Passage shown section start
  • The German government appealed Wednesday to kidnappers in Iraq to release two German engineers and said the situation was "serious" after a reported threat to kill the hostages unless Germany cuts ties with Iraq. Foreign Minister Frank-Walter Steinmeier said the government was "shocked" by a video aired Tuesday by Al-Jazeera television showing the Germans, Thomas Nitzschke and Rene Braeunlich.
  • There has been no update on the condition of American hostage Jill Carroll since Monday, when Al-Jazeera aired a new videotape of the kidnapped journalist, wearing an Islamic veil and weeping as she purportedly appealed for the release of female Iraqi prisoners. The video was dated Saturday, two days after the U.S. military released five female Iraqi detainees. U.S. officials have said the release had nothing to do with the kidnappers' demands.

    Chief prosecutor Jaafar al-Moussawi asked the judge to force all defendants to attend the trial. Abdel-Rahman ruled that the court proceedings would continue but that the five-judge panel would consider the request in future hearings.

    Abdel-Rahman then turned to the three remaining defendants, surrounded by empty chairs in the pen set up in front of the bench.

    "Because your lawyers stayed away and dropped your cases, the court has decided to appoint the lawyers who are in the courtroom," he told them.

    "I have a lawyer. I paid 16 million dinars!" exclaimed defendant Abdullah Kazim Ruwayyid. The sum is about $8,000.

    Abdel-Rahman raised his hand sharply to interrupt him.

    "If your lawyers attend the next sessions, they will take their positions as your attorneys," he said. "Until they attend, you will be having the gentlemen who are in the courtroom now to defend your rights."

    The boycott by the defendants and lawyers is the latest problem to plague Saddam's tumultuous trial, which in its previous eight sessions saw numerous delays, a shake-up among the judges, and outbursts by Saddam and Ibrahim, his half brother.
Passage shown section end
Data section start
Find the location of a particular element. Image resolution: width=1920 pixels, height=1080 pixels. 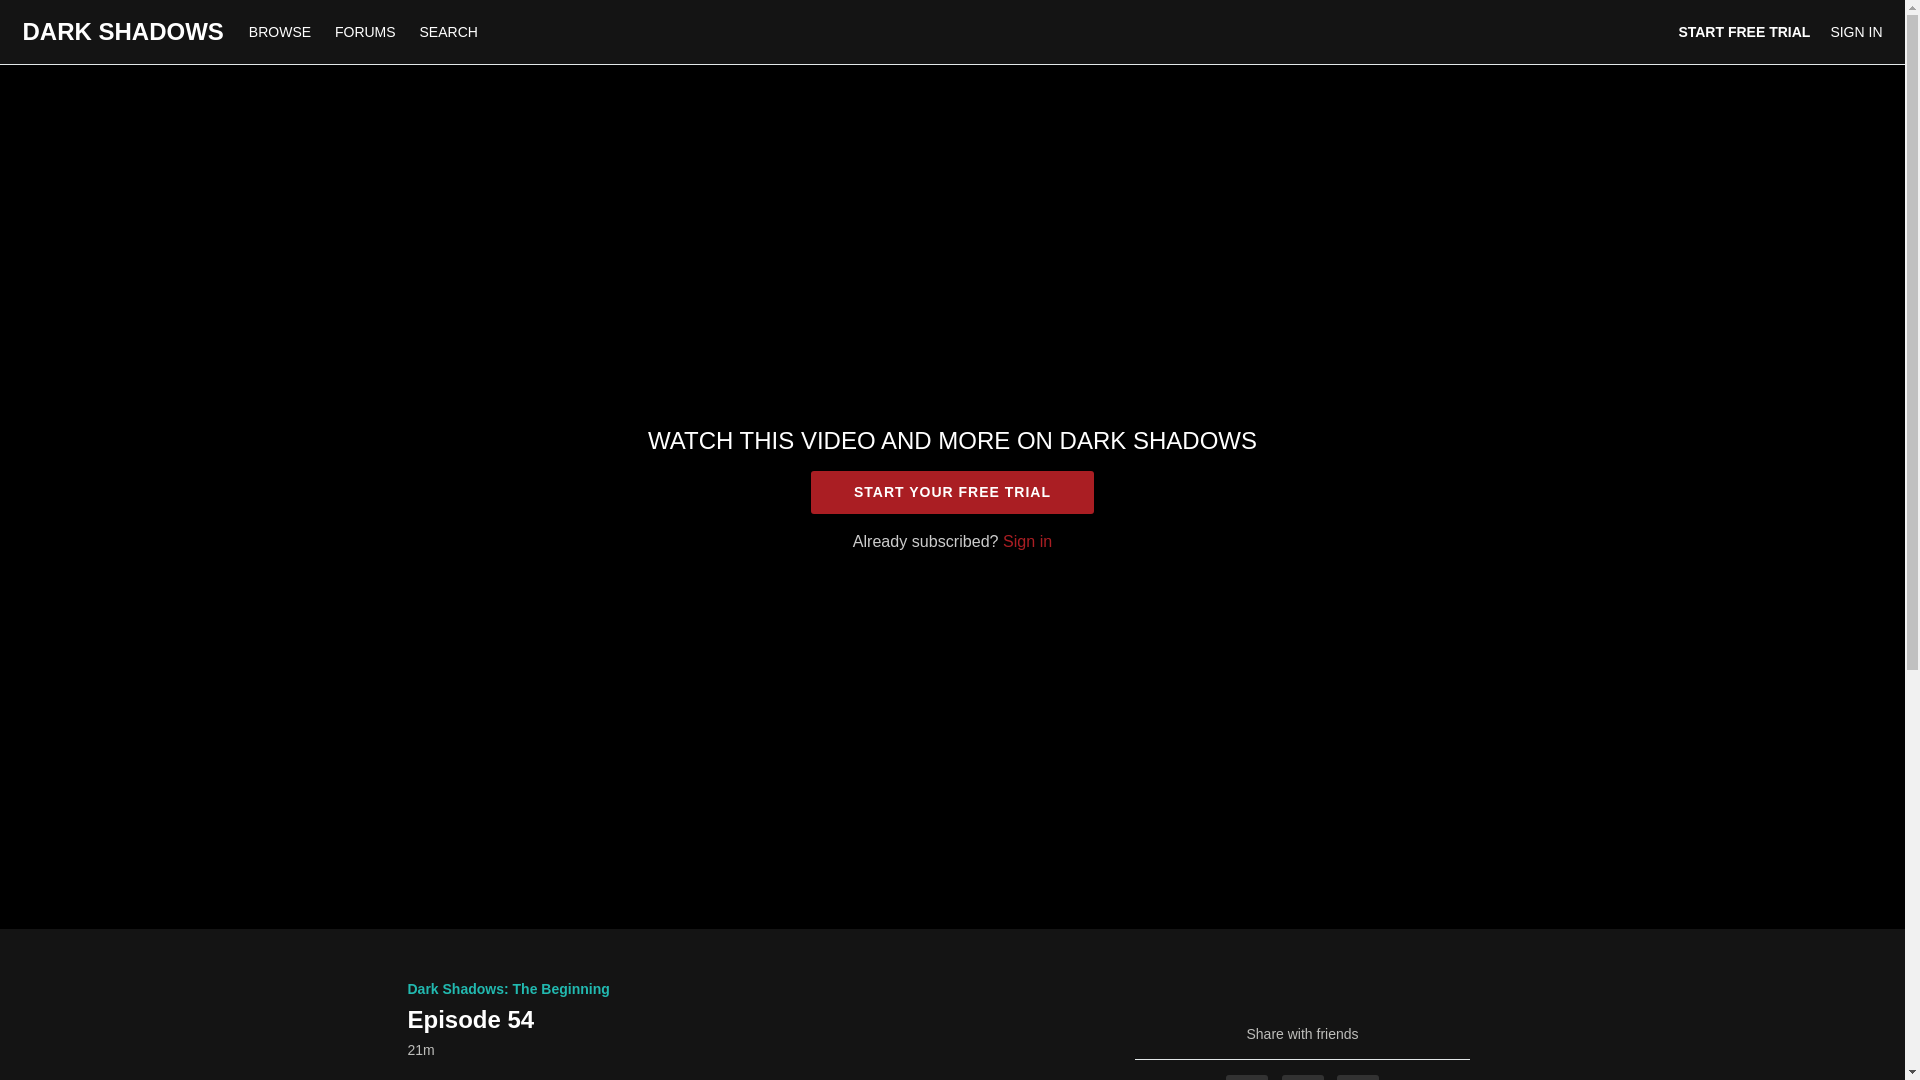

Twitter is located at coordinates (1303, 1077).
Data section end
Data section start
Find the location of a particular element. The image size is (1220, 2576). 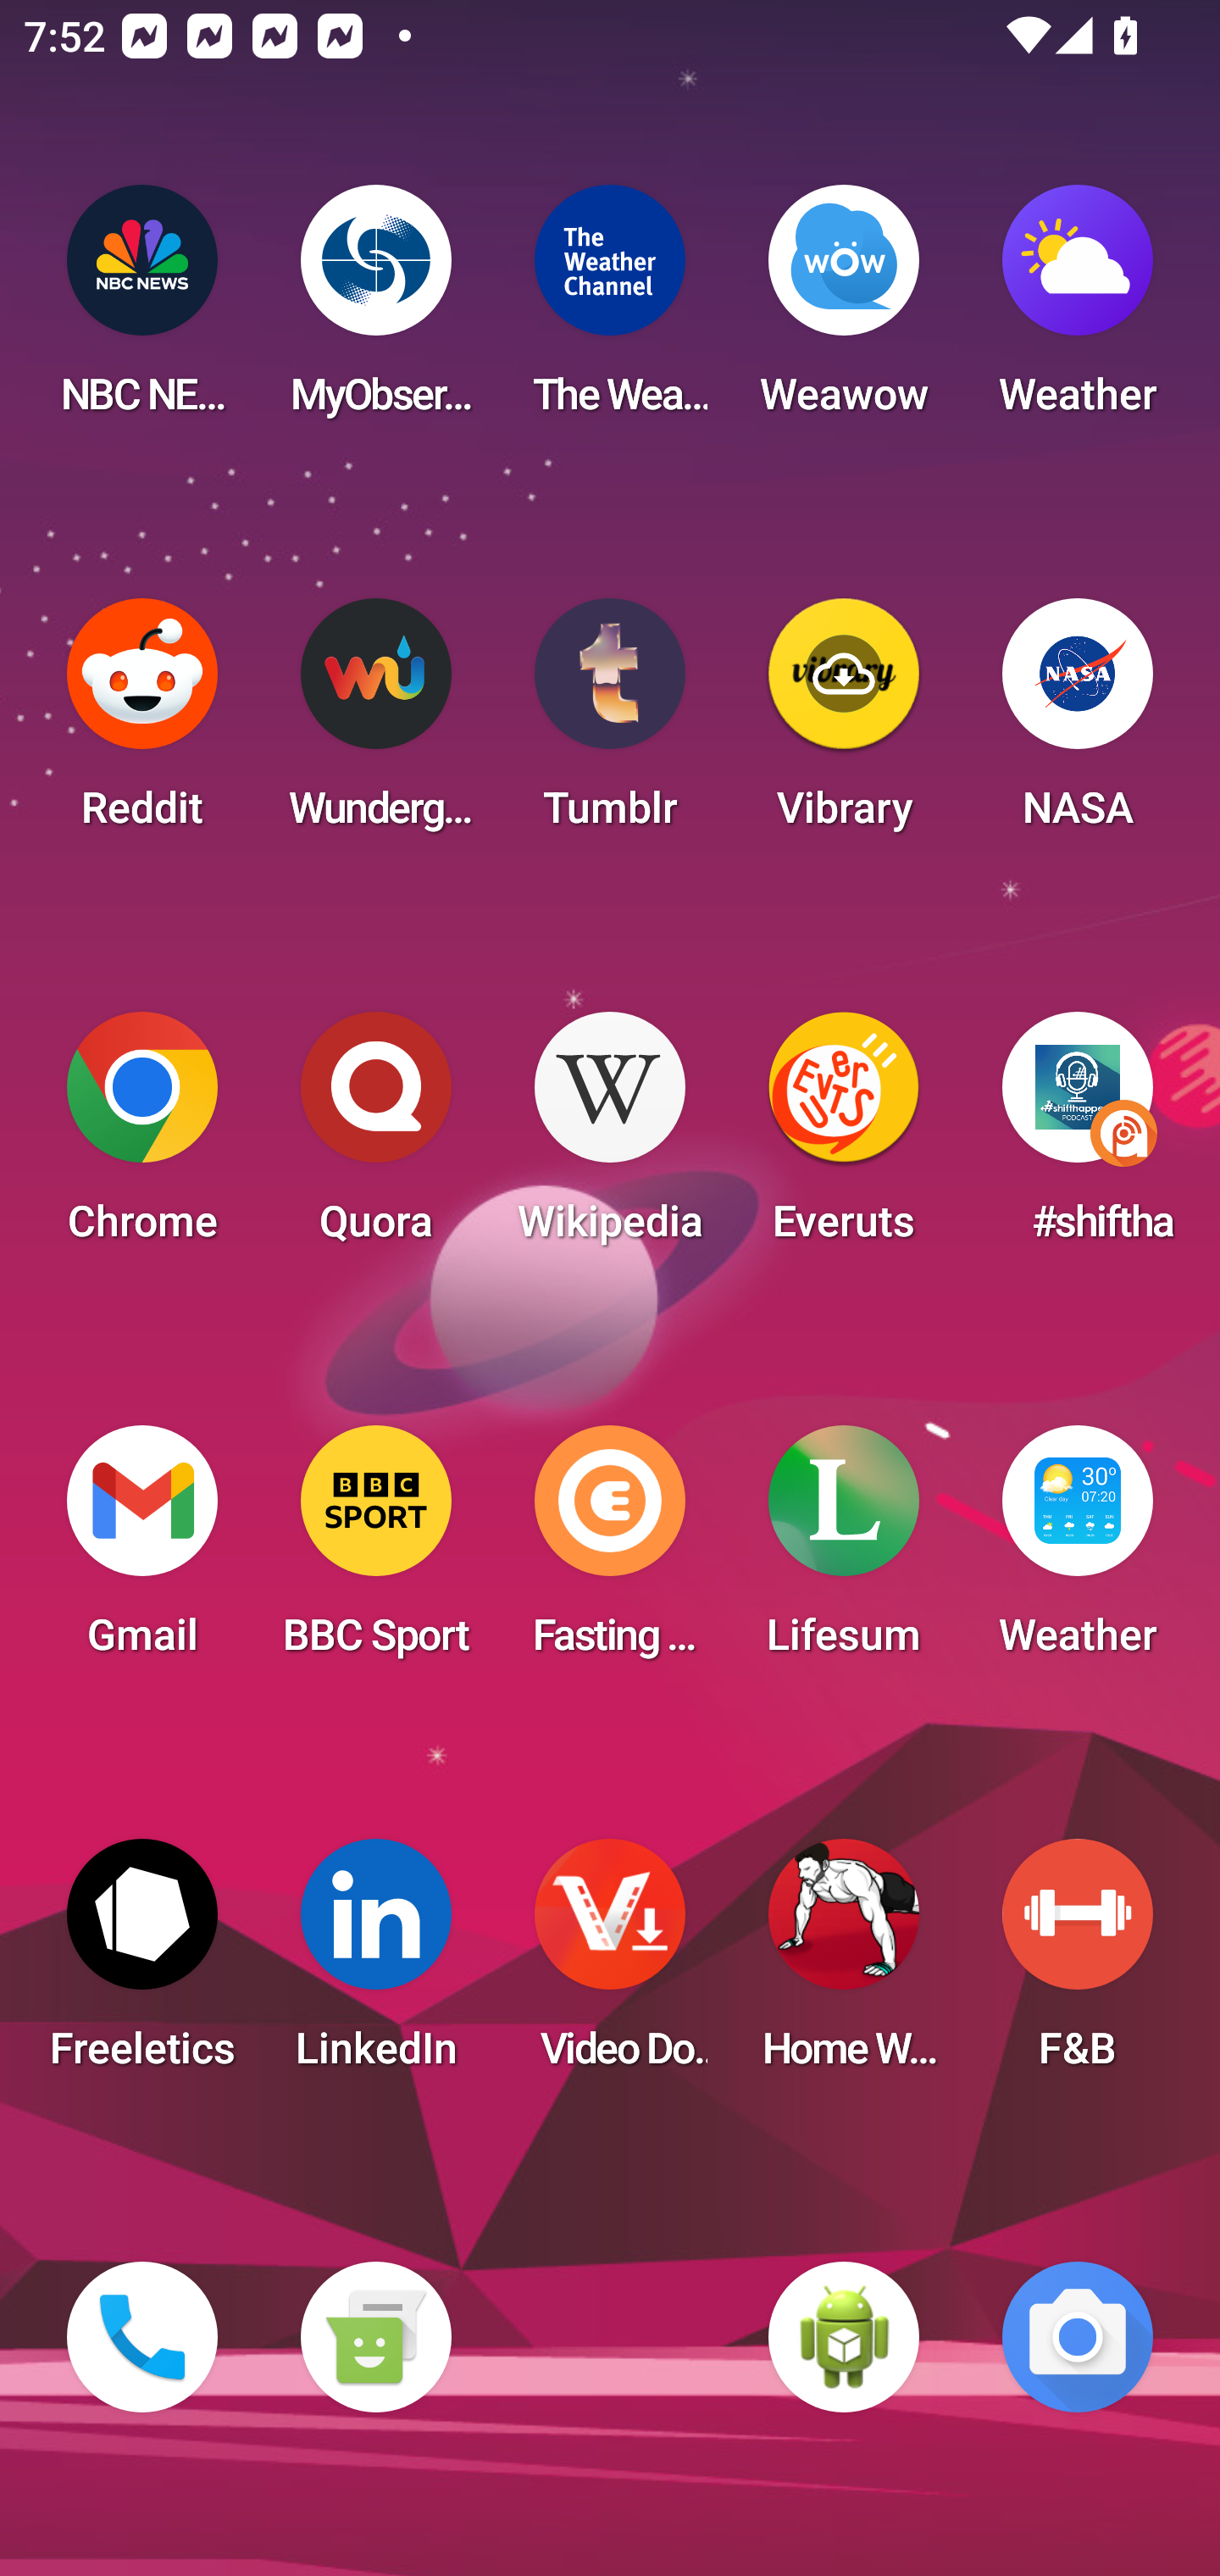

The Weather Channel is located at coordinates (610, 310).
Data section end
_Description of the task:_
Rewrite the news text starting with "Abdel-Rahman then turned" and going on through "is about $8,000.", swapping "pen" for "dock". Rely only on the news text when working.

_Expected answer:_
Abdel-Rahman then turned to the three remaining defendants, surrounded by empty chairs in the dock set up in front of the bench.

    "Because your lawyers stayed away and dropped your cases, the court has decided to appoint the lawyers who are in the courtroom," he told them.

    "I have a lawyer. I paid 16 million dinars!" exclaimed defendant Abdullah Kazim Ruwayyid. The sum is about $8,000.